Selected text:
--- start ---

21st September 2025 > > The SEC & the CLARITY Act.
- Mark Timmis
- Sep 21
- 3 min read
tl;dr
There will soon be an explosion in the range and number of spot crypto ETFs on offer in the US, driving institutional adoption of cryptos. The CLARITY Act gets a timely boost.
Market Snap

Market Wrap
Arguably a technical point, the refilling of the US TGA account by nearly a TRILLION dollars is almost complete. Arthur Hayes, as always, has his view:

Curious Cryptos’ Commentary – SEC
The new enlightened and very pro-crypto management at the SEC, headed by Paul Atkins, announced last week new listing standards for commodity spot ETFs. Not directed specifically at cryptos, it is interesting that just a week before this announcement, Paul told us that in his – and therefore the SEC’s view – that almost all cryptos are commodities. Coincidence? I think not.
The new rules provide a means for new commodity spot ETFs to be listed on Nasdaq, Cboe BZX, and NYSE Arca without specific and individual approval by the SEC, if certain criteria are met. These include the requirement that the asset is already traded on a regulated market, most likely the futures market. It is a relatively trivial task from a regulatory perspective to list futures on commodities including cryptos.
This is excellent news for it dramatically speeds up the process for the launch of new spot crypto ETFs such as DOGE, SOL, and XRP, all of which have long been core holdings of the CC Treasury.
Eric Balchunas, senior ETF analyst at Bloomberg Intelligence, explains:
“It was expected, but big, because it’s gonna mean that about 12 to 15 coins are good to go. You start getting the coins coming in waves. It's a beautiful thing.”
oo right, Eric, too right.
…
Gary Gensler, ex-Chair of the Fed, made a rare and most unwelcome appearance on CNBC just after the ground-breaking announcement by the SEC we discussed above.

--- end ---

Items:
--- start ---

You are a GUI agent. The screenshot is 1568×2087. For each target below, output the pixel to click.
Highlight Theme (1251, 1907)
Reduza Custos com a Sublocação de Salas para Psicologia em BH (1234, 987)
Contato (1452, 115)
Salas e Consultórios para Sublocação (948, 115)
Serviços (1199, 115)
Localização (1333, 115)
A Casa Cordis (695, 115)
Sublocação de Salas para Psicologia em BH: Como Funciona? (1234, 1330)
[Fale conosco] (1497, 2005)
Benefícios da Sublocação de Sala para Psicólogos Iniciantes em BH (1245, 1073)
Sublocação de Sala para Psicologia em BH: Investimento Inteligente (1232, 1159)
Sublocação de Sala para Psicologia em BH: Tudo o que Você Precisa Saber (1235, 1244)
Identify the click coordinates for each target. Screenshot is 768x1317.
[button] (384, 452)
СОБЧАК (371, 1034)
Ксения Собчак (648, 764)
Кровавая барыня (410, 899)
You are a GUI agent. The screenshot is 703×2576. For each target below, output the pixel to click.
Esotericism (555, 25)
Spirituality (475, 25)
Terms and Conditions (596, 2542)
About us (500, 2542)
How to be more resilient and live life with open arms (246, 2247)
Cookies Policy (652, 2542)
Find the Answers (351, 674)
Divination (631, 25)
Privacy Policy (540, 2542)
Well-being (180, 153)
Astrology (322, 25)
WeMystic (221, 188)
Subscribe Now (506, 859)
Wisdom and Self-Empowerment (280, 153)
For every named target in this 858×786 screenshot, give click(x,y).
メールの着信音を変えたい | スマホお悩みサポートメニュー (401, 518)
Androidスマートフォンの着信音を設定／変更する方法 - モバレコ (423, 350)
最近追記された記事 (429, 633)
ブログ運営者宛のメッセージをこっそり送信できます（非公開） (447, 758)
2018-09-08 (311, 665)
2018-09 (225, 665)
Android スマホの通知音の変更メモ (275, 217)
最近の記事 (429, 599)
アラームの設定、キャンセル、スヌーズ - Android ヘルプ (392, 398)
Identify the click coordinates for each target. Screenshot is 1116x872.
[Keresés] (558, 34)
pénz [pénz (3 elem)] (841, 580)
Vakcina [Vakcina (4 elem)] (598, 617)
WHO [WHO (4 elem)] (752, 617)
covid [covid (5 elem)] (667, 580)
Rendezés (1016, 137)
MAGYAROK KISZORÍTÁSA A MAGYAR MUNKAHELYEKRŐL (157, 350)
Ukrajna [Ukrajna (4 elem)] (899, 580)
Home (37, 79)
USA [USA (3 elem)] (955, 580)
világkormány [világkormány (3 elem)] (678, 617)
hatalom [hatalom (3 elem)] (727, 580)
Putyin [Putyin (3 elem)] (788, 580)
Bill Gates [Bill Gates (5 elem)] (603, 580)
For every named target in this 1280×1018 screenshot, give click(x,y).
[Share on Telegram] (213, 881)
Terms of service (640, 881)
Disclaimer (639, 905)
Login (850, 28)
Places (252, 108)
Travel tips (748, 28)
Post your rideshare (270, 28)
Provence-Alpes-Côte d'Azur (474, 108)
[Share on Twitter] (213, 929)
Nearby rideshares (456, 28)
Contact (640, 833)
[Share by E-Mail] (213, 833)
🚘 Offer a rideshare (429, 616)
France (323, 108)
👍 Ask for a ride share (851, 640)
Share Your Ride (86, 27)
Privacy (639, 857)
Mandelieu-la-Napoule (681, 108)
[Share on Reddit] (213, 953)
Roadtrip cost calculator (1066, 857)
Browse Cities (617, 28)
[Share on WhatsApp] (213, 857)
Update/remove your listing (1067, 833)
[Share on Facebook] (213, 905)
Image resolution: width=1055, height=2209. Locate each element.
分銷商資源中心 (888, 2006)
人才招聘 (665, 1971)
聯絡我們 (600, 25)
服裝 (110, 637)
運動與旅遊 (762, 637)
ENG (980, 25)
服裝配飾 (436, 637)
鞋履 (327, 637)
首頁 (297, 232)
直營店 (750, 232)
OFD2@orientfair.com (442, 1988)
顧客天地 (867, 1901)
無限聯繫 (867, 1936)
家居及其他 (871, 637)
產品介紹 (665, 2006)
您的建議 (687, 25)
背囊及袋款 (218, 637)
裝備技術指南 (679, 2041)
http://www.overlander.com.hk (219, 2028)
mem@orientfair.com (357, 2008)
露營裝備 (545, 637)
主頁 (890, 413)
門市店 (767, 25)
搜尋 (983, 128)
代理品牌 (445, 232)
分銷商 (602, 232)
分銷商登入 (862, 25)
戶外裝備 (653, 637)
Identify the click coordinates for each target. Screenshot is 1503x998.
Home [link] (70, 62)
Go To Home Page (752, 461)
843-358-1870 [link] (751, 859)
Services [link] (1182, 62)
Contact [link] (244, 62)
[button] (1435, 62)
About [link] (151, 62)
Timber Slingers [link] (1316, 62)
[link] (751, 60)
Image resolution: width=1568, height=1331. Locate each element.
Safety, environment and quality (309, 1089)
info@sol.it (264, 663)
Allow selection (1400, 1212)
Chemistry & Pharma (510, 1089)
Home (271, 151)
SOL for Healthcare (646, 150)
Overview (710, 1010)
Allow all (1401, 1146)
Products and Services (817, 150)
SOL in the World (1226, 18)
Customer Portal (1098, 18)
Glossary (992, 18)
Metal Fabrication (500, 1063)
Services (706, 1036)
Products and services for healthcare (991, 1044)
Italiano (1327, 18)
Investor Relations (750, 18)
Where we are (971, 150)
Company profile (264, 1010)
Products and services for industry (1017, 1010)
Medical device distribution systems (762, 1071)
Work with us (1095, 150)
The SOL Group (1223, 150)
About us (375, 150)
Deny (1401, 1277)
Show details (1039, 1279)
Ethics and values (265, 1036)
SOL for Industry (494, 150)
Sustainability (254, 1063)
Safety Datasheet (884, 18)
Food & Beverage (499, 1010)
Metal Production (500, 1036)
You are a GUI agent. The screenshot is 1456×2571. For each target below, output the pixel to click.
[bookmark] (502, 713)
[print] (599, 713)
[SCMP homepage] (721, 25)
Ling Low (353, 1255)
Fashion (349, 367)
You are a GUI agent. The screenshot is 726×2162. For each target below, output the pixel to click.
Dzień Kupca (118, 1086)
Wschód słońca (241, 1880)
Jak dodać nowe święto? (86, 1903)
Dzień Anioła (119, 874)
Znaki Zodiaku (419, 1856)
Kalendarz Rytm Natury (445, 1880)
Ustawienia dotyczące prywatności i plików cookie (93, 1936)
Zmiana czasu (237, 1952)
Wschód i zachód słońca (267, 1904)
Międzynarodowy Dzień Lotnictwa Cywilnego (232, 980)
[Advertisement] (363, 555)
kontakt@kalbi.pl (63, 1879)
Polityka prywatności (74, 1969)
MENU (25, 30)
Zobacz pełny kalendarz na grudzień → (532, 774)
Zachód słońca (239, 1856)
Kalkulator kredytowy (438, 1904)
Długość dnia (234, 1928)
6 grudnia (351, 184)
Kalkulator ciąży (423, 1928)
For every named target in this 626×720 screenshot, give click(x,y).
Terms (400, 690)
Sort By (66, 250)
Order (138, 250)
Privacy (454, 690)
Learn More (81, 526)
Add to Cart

--- end ---

Objective: Name every exchange that the post on the SEC and the CLARITY Act says can list new commodity spot ETFs under the new rules.

Task result: Nasdaq, Cboe BZX, NYSE Arca